No pictures, no extra lines: copy exactly from the line with "Expand the organization name dropdown arrow" through the end of the entries.

*** ENTRIES SUPPLIED ***

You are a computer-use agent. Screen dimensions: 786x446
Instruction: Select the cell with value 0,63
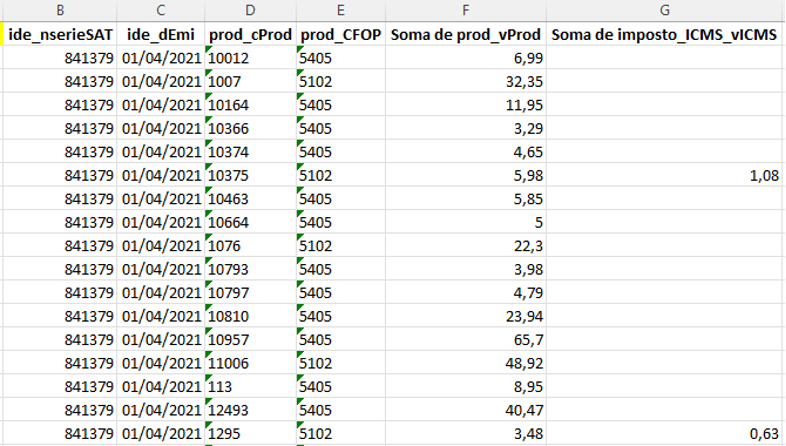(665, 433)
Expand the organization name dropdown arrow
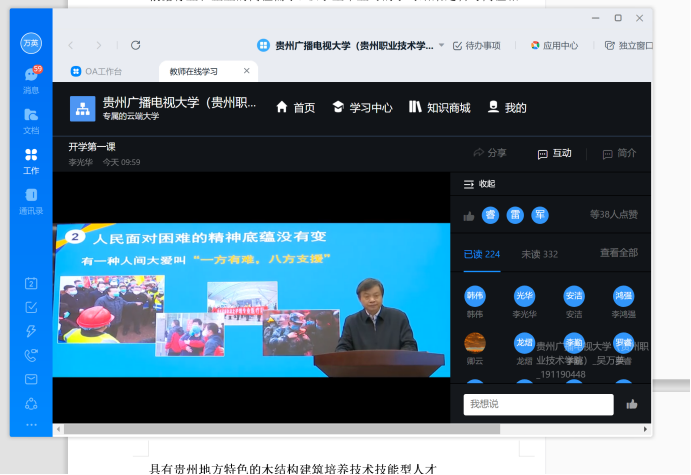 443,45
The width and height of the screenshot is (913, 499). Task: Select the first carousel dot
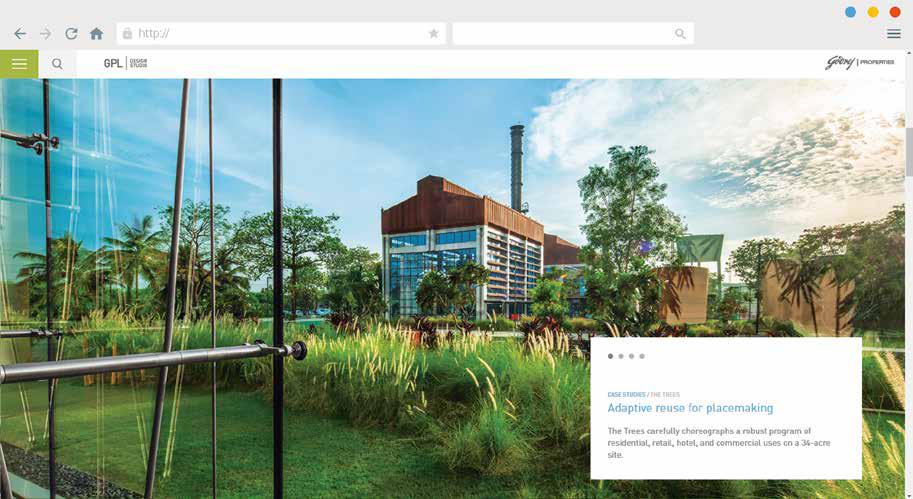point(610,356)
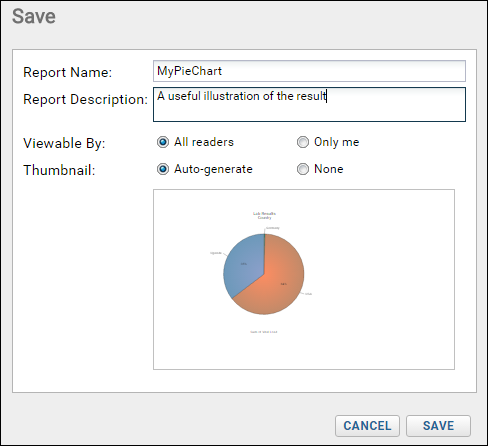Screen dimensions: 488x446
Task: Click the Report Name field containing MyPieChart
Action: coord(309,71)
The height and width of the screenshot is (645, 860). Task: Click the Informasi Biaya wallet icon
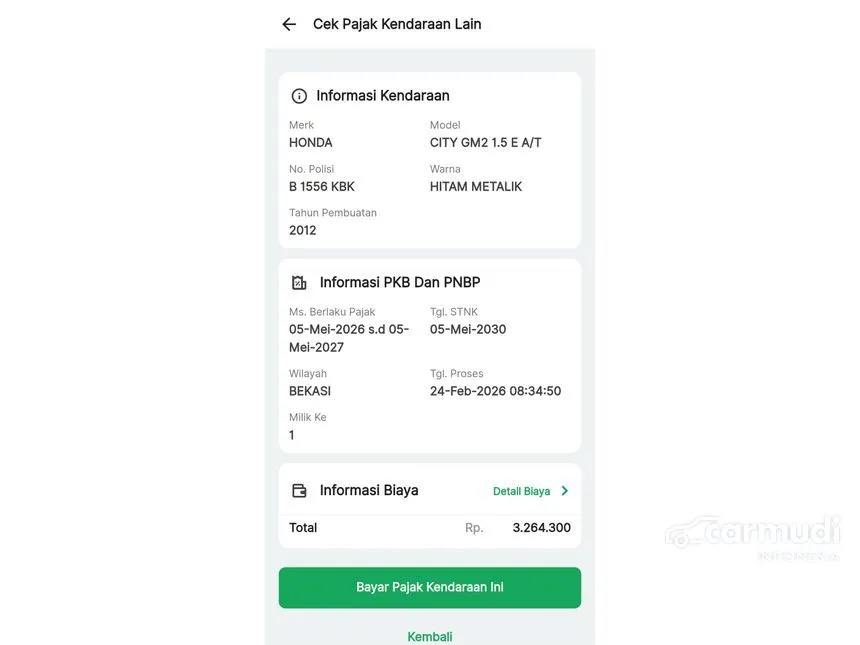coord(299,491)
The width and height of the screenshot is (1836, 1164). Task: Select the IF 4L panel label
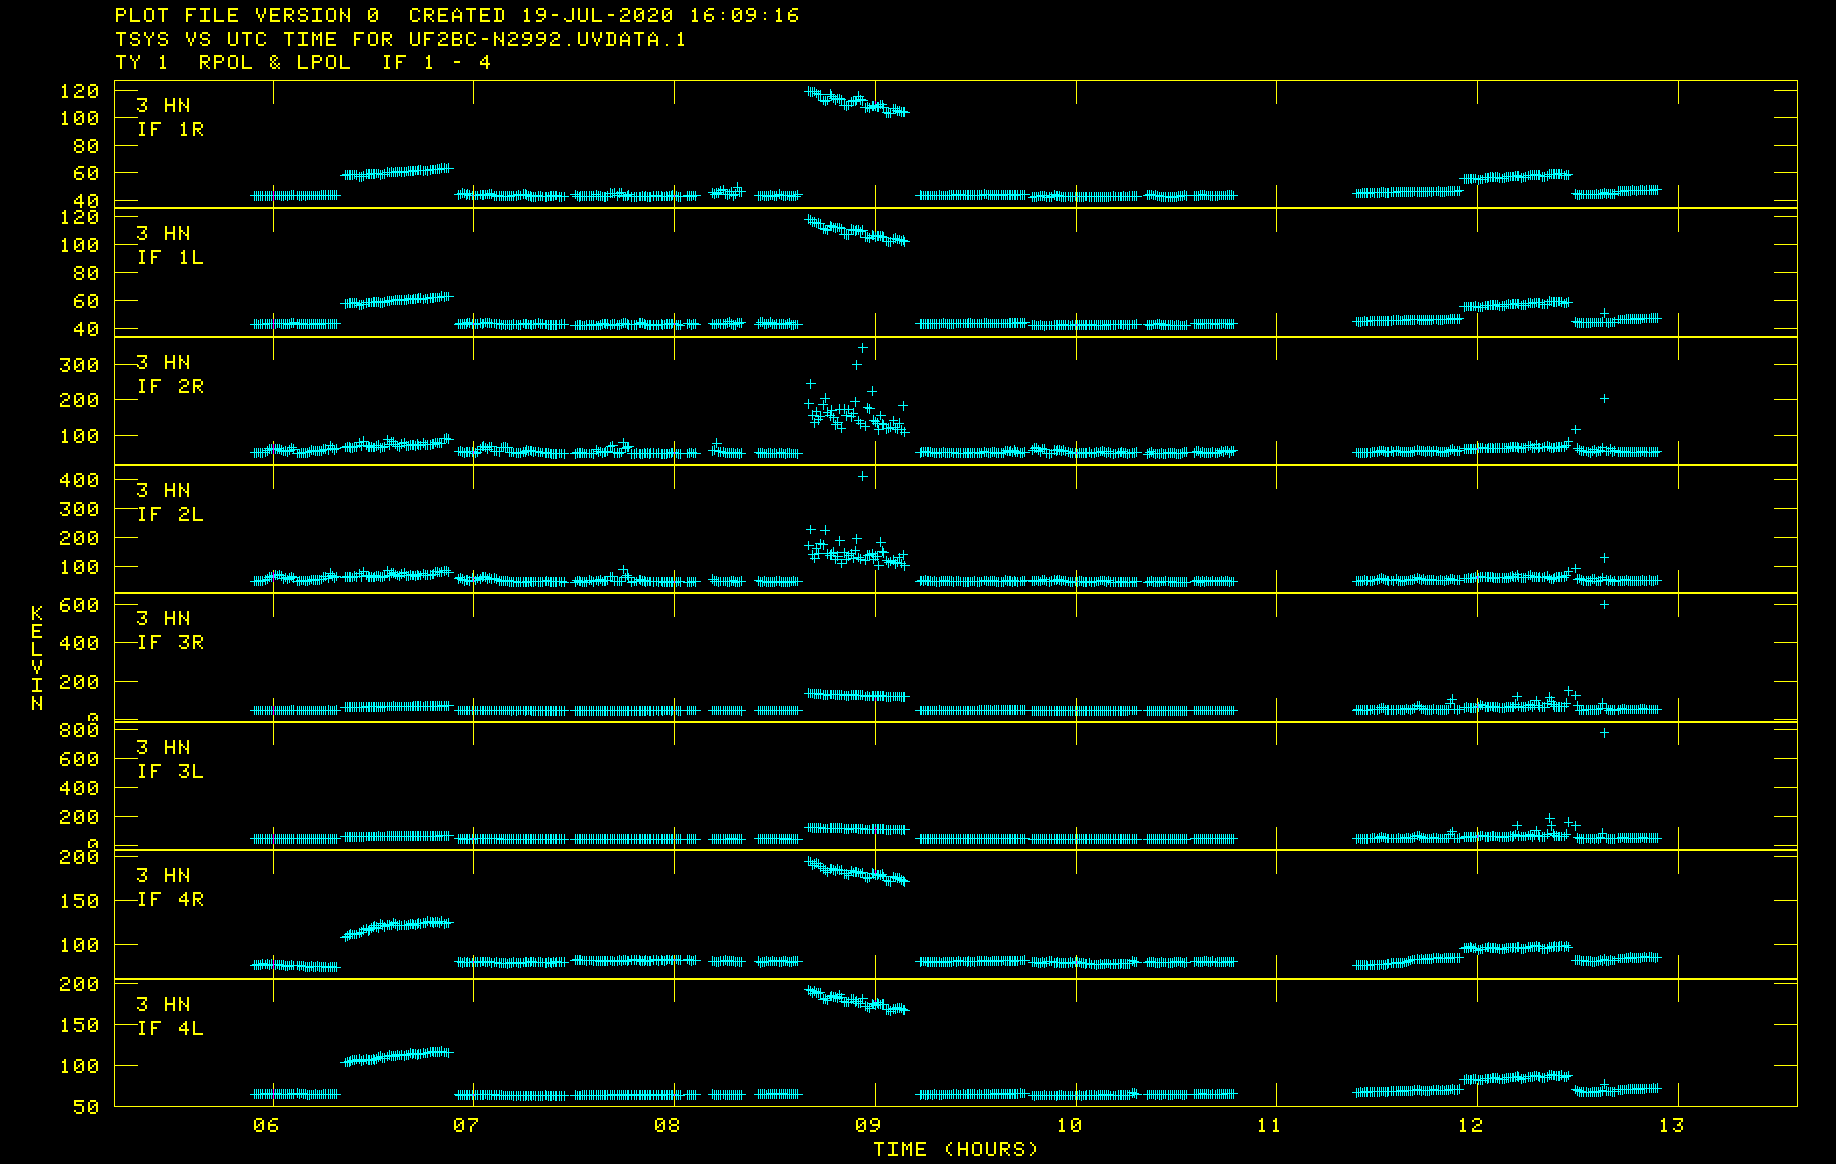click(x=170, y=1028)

*** End of ENTRIES SUPPLIED ***

OUTPUT OF THE EXERCISE:
Expand the organization name dropdown arrow
 443,45
The width and height of the screenshot is (913, 499). Task: Select the first carousel dot
point(610,356)
Screen dimensions: 488x446
Task: Click the Report Name field containing MyPieChart
Action: coord(309,71)
The height and width of the screenshot is (645, 860). Task: Click the Informasi Biaya wallet icon
coord(299,491)
The width and height of the screenshot is (1836, 1164). Task: Select the IF 4L panel label
click(x=170, y=1028)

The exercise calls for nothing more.